(Stored data)
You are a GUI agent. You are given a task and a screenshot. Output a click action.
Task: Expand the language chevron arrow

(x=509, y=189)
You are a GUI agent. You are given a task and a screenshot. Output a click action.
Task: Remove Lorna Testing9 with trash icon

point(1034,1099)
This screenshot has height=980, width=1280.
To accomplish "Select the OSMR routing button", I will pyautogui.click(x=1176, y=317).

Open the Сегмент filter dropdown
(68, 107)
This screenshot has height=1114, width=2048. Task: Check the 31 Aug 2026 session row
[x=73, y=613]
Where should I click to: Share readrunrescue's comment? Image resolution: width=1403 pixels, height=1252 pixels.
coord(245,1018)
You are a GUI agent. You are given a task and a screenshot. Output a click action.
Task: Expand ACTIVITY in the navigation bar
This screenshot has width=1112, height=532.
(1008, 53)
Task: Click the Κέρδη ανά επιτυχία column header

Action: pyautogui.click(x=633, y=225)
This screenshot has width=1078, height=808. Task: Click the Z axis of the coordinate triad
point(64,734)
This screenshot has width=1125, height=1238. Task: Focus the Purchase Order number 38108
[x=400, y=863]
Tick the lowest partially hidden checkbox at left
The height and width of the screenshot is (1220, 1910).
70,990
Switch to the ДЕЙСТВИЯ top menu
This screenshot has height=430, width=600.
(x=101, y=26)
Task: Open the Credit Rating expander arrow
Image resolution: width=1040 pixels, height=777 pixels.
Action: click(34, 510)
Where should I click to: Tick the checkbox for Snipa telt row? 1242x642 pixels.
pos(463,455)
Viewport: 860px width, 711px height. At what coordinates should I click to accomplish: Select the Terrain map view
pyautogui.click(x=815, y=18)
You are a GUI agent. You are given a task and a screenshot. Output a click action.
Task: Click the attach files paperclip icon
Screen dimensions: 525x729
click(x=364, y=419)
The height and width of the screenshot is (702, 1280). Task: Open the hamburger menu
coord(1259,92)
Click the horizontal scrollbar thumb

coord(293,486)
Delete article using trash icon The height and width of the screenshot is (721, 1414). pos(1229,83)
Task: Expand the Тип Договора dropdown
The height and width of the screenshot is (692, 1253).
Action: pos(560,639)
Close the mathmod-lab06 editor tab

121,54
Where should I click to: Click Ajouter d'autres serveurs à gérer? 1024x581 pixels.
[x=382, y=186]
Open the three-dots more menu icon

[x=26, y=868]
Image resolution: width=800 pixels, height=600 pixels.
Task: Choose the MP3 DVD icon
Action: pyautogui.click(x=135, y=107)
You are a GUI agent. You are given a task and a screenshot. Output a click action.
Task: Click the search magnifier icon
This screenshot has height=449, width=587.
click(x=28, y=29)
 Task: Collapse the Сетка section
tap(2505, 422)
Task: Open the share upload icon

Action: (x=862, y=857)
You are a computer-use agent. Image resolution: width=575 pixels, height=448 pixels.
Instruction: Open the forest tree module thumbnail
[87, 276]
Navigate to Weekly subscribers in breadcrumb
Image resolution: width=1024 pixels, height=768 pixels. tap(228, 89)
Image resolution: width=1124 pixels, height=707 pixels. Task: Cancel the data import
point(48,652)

* _Work to complete_
Once the line with "Delete article using" is located in the data above, repeat it and every later line through the end, exactly.

* _Written solution_
Delete article using trash icon The height and width of the screenshot is (721, 1414). pos(1229,83)
Task: Expand the Тип Договора dropdown
The height and width of the screenshot is (692, 1253).
Action: pos(560,639)
Close the mathmod-lab06 editor tab

121,54
Where should I click to: Click Ajouter d'autres serveurs à gérer? 1024x581 pixels.
[x=382, y=186]
Open the three-dots more menu icon

[x=26, y=868]
Image resolution: width=800 pixels, height=600 pixels.
Task: Choose the MP3 DVD icon
Action: pyautogui.click(x=135, y=107)
You are a GUI agent. You are given a task and a screenshot. Output a click action.
Task: Click the search magnifier icon
This screenshot has height=449, width=587.
click(x=28, y=29)
 Task: Collapse the Сетка section
tap(2505, 422)
Task: Open the share upload icon

Action: (x=862, y=857)
You are a computer-use agent. Image resolution: width=575 pixels, height=448 pixels.
Instruction: Open the forest tree module thumbnail
[87, 276]
Navigate to Weekly subscribers in breadcrumb
Image resolution: width=1024 pixels, height=768 pixels. tap(228, 89)
Image resolution: width=1124 pixels, height=707 pixels. Task: Cancel the data import
point(48,652)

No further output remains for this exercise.